Hollywood befindet sich seit jeher auf der Suche nach dem nächsten, großen Ding, das die Kinokassen klingeln lässt. Dabei wird nichts unversucht gelassen. Buchverfilmungen. Fortsetzungen, Remakes, Comics. Videospiele, Brettspiele… Drehbuchautor- und Guru William Goldman erklärte sich dieses blinde, fast verzweifelte Herumstochern damit, dass in Hollywood niemand von irgendetwas eine Ahnung hätte. Am aller wenigsten von erfolgreichen Filmen. Am Tag des Kinostarts kämen jedem noch so erfahrenen Produzenten Zweifel und würde anfangen, das beste zu hoffen, weil sich bis heute Kinoerfolge nicht vorhersagen lassen. Der Markt und das Publikum handeln nach eigenen Regeln, eine Tatsache, die den Produzenten und Studiobossen längst ein Dorn im Auge ist.

Ein früherer Statistikprofessor rühmt sich damit, den Dorn gezogen zu haben und der Bestie namens “Kinoflop” den Schrecken nehmen zu können. Auf Grundlage von Datenanalysen und umfassenden Zielgruppenstudien soll er im Stande sein, jedes Drehbuch auf Erfolgspotential zu untersuchen. Bloß ein Scharlatan von vielen, die Hollywood heimsuchen? Vielleicht. Doch dieser beweist erschreckende Präzision. Ein Aufreger der Woche, der uns früher als uns lieb ist heimsuchen könnte.

===

Aufgabenstellung
A) Schreiben Sie aus dem Text über die Vorhersage von Kinoerfolgen in Hollywood alles von „Ein früherer Statistikprofessor“ bis einschließlich „ist heimsuchen könnte.“ buchstabengetreu ab.
B) Geben Sie aus den Einträgen alles von der Zeile mit „Where should I click to: Click the thumbs“ bis zur Zeile mit „coord(383,143)“ Wort für Wort wieder, beide Zeilen eingeschlossen.
Text und Einträge stammen aus unterschiedlichen Quellen.

===

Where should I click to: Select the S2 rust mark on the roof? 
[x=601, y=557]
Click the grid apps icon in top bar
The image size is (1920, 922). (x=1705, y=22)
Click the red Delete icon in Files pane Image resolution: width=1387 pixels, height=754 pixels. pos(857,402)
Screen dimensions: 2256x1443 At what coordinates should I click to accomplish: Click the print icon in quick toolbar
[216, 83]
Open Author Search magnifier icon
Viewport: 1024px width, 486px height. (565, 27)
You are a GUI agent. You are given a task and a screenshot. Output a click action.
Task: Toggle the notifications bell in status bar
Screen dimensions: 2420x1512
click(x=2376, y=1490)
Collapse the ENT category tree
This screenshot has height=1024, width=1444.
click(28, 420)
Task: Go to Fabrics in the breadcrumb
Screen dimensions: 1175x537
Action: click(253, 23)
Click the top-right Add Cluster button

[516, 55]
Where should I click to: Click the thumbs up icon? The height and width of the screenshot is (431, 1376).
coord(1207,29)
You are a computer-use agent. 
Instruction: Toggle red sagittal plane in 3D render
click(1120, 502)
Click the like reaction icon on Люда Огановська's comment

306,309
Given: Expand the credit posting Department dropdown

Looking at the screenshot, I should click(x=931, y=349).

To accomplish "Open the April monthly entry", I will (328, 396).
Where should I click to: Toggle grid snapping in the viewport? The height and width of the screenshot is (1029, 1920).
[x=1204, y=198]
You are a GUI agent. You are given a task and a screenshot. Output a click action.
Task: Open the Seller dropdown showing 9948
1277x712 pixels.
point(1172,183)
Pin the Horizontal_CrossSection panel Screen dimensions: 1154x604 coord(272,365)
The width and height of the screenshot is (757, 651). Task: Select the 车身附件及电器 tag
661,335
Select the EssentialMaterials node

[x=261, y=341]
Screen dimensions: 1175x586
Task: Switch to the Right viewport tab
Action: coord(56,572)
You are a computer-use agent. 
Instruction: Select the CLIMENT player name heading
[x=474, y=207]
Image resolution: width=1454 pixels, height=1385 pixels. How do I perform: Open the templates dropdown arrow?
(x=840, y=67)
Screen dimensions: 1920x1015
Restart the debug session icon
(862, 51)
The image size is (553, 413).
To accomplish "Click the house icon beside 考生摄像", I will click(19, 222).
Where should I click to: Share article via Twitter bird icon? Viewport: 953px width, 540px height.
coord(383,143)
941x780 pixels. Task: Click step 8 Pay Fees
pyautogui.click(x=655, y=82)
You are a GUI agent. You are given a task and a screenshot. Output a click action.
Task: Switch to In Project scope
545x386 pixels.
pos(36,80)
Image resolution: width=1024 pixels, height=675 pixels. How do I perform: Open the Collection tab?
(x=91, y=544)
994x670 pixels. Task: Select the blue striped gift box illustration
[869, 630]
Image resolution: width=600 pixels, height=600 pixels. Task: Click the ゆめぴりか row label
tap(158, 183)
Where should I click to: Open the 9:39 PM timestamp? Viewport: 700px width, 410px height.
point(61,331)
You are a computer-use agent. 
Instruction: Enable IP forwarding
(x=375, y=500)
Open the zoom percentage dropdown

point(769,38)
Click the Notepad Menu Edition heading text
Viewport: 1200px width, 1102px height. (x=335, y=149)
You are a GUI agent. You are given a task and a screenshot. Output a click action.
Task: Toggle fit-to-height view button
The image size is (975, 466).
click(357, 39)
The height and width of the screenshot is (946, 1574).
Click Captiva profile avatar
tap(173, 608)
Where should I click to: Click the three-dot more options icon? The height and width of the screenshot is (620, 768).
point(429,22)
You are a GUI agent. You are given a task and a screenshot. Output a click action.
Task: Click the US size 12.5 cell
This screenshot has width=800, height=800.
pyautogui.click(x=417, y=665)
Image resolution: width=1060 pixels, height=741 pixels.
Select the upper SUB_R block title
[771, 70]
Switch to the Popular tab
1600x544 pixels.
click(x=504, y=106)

===

Ergebnisse
A)
Ein früherer Statistikprofessor rühmt sich damit, den Dorn gezogen zu haben und der Bestie namens “Kinoflop” den Schrecken nehmen zu können. Auf Grundlage von Datenanalysen und umfassenden Zielgruppenstudien soll er im Stande sein, jedes Drehbuch auf Erfolgspotential zu untersuchen. Bloß ein Scharlatan von vielen, die Hollywood heimsuchen? Vielleicht. Doch dieser beweist erschreckende Präzision. Ein Aufreger der Woche, der uns früher als uns lieb ist heimsuchen könnte.

B)
Where should I click to: Click the thumbs up icon? The height and width of the screenshot is (431, 1376).
coord(1207,29)
You are a computer-use agent. 
Instruction: Toggle red sagittal plane in 3D render
click(1120, 502)
Click the like reaction icon on Люда Огановська's comment

306,309
Given: Expand the credit posting Department dropdown

Looking at the screenshot, I should click(x=931, y=349).

To accomplish "Open the April monthly entry", I will (328, 396).
Where should I click to: Toggle grid snapping in the viewport? The height and width of the screenshot is (1029, 1920).
[x=1204, y=198]
You are a GUI agent. You are given a task and a screenshot. Output a click action.
Task: Open the Seller dropdown showing 9948
1277x712 pixels.
point(1172,183)
Pin the Horizontal_CrossSection panel Screen dimensions: 1154x604 coord(272,365)
The width and height of the screenshot is (757, 651). Task: Select the 车身附件及电器 tag
661,335
Select the EssentialMaterials node

[x=261, y=341]
Screen dimensions: 1175x586
Task: Switch to the Right viewport tab
Action: coord(56,572)
You are a computer-use agent. 
Instruction: Select the CLIMENT player name heading
[x=474, y=207]
Image resolution: width=1454 pixels, height=1385 pixels. How do I perform: Open the templates dropdown arrow?
(x=840, y=67)
Screen dimensions: 1920x1015
Restart the debug session icon
(862, 51)
The image size is (553, 413).
To accomplish "Click the house icon beside 考生摄像", I will click(19, 222).
Where should I click to: Share article via Twitter bird icon? Viewport: 953px width, 540px height.
coord(383,143)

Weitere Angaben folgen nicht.